PAGE TEXT —

Since his master Katsuyama died in November of the same year, he succeeded him at the head of his stable, becoming the third-generation Oguruma. Because of the great respect he had for his master, he financed his tomb in his hometown of Tottori, Tottori Prefecture. The monument bears the engraved names of Katsuyama's most successful students: Ōtohira, Ōzutsu and Araiwa. After his retirement, Ōtohira quickly gained influence, assisting Ikazuchi (former yokozuna Umegatani I) in his duties as executive of the association and closely training Ōzutsu and Araiwa.

SUPPLIED MATERIAL —
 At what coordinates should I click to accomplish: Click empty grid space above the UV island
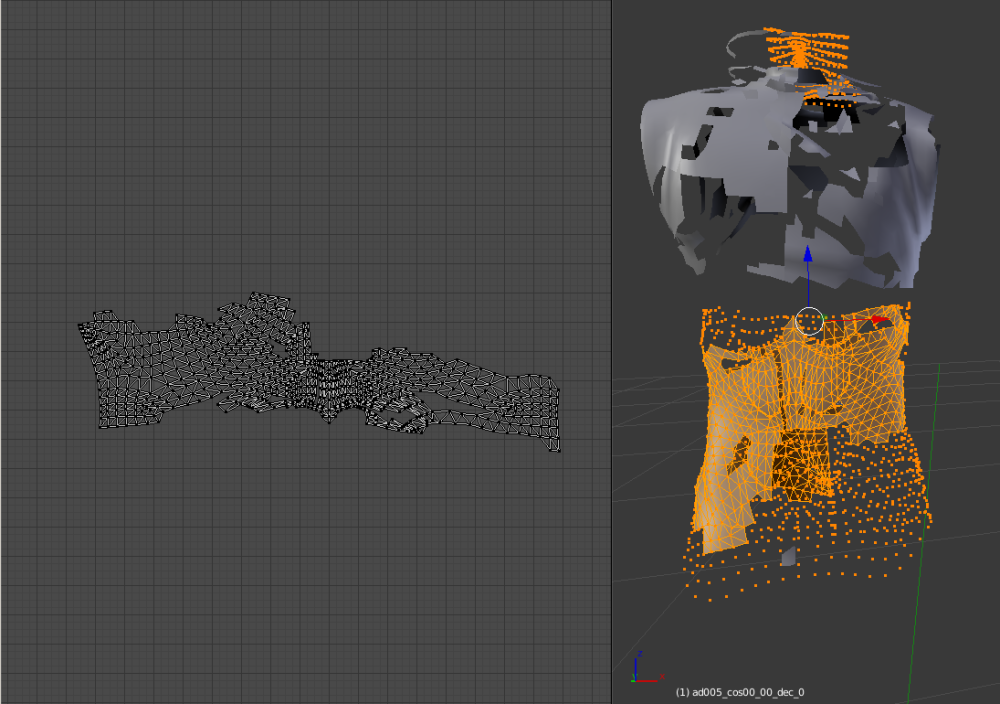[300, 150]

TASK —
Translate this sentence from the sumo text into French: "The monument bears the engraved names of Katsuyama's most successful students: Ōtohira, Ōzutsu and Araiwa." The material was taken from a different source than the text.

WRITTEN SOLUTION —
Le monument porte les noms gravés des élèves de Katsuyama qui ont le mieux réussi : Ōtohira, Ōzutsu et Araiwa.